Mientras el mundo se revuelve en una nebulosa, y los más sensatos -como Merkel- pronostican un 2013 todavía más complicado que el año anterior, en nuestro medio un festival de cuestiones menores, nimias, que atraen el interés de los medios. Y nos muestran como navegando en la nube clásica de suponer que lo que sucede afuera no nos puede llegar a impactar. Temas como el que mencionamos en el título o el de suplantar vagones en una línea de subtes mueven largas declaraciones de funcionarios -confrontando sin cesar- y sin que los verdaderos asuntos de fondo ocupen la energía.
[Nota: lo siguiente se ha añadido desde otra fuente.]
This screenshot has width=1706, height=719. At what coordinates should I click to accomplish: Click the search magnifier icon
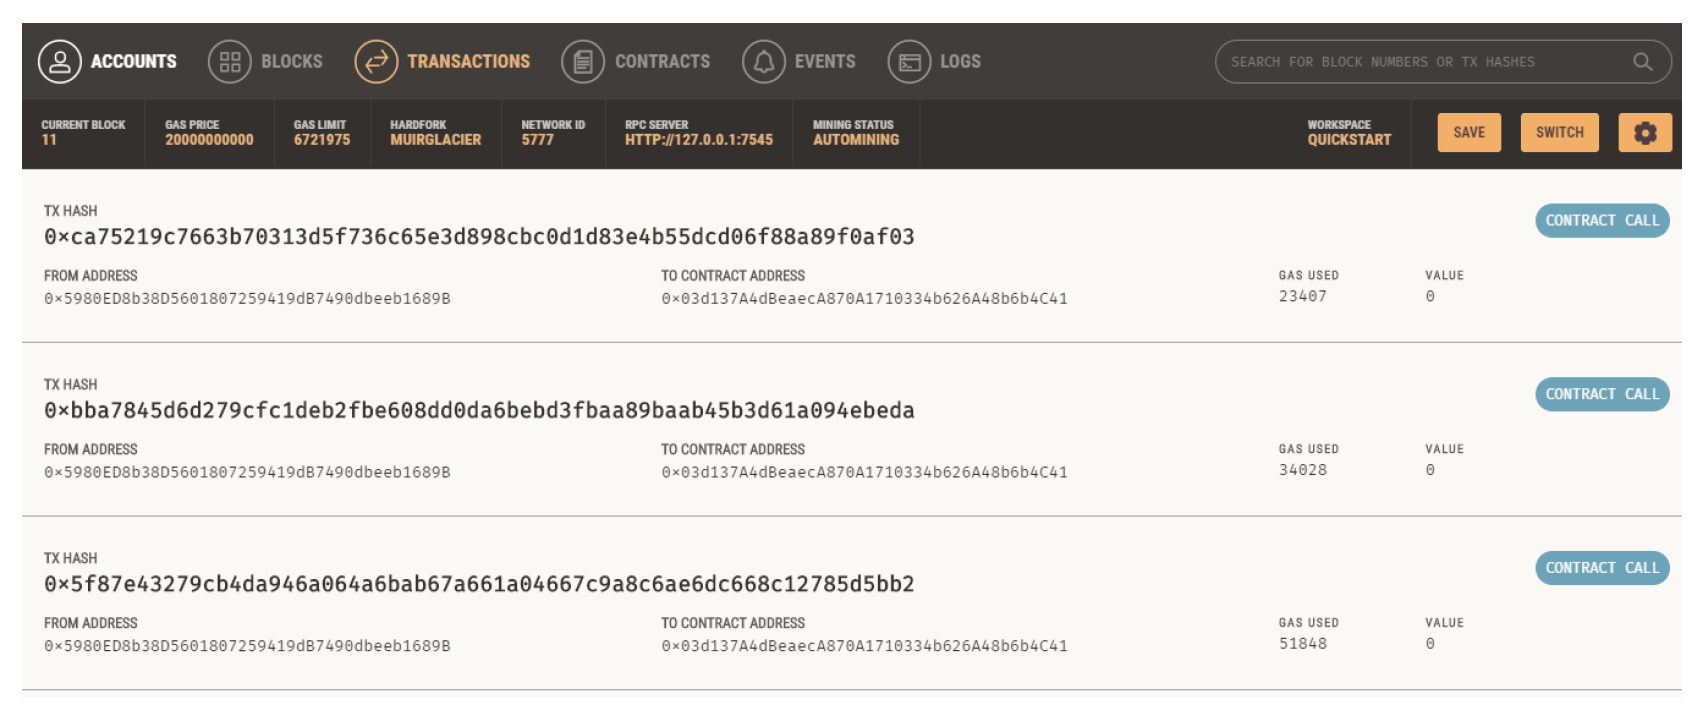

Y así vamos... En tanto, los mercados del viernes resultaron el tercer capítulo de una corta novela bursátil de tres días, quedando ya alejado el impactante -previsible- arresto alcista de la primera fecha, totalmente encalmado en las siguientes de la semana. El viernes, el Dow Jones se mostró con alza simbólica del 0,33%, todos los europeos casi ni se movieron de la base previa, dando la nota del día el descenso del Bovespa -con 1,25%- y, como corolario, un andar sobrio del Merval, que sin hacer mucho ruido se encargó de sumar el 0,70% de renta, abrochando el trayecto semanal de buena forma. Total de 47 alzas, por 15 mermas hizo una rueda de tono positivo y con buena factura en papeles menores.
No se sabe demasiado la razón, pero surgió el «tachín-tachín» mediático acerca de segmento accionario convirtiéndose en atractivo (los balances no lo confirman y el contexto general tampoco). Casi $ 56 millones realizados -marca más que respetable- y un Merval que tiene todo a favor: para quebrar frontera de 3.000 puntos.
La Semana: positivos, en general, los índices referentes del nuestro, dieron el 2,5% de alza en el Dow, con un 3,5% en el Bovespa. Y el Merval, encima de todos, con el 5,6% de ganancia inicial. Sin demasiada explicación, un período bien dotado. La Bolsa, alegre.